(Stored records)
◇ ◇ ◇ ◇ ◇

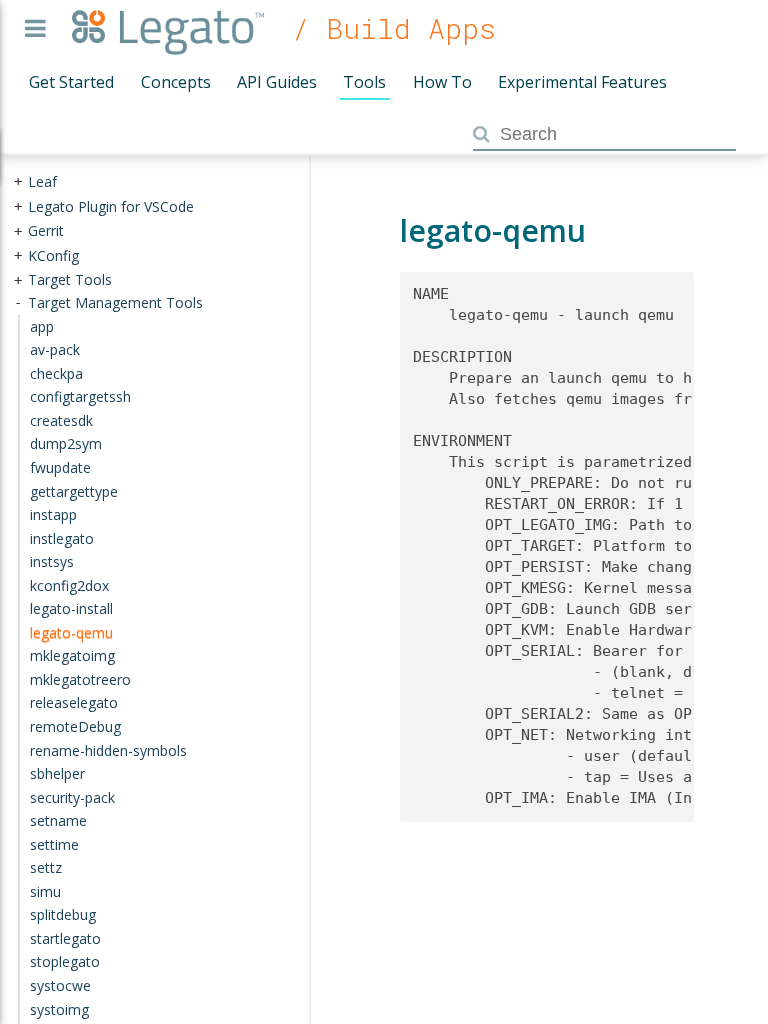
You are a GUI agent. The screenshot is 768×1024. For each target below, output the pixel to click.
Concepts (176, 82)
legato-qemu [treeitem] (71, 632)
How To (442, 82)
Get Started (71, 82)
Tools (364, 82)
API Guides (277, 82)
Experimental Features (582, 82)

◇ ◇ ◇ ◇ ◇

What the task asks: All entries must be written out again exactly as given, with no pictures in the copy.

Answer to this problem:
You are a GUI agent. The screenshot is 768×1024. For each target below, output the pixel to click.
Concepts (176, 82)
legato-qemu [treeitem] (71, 632)
How To (442, 82)
Get Started (71, 82)
Tools (364, 82)
API Guides (277, 82)
Experimental Features (582, 82)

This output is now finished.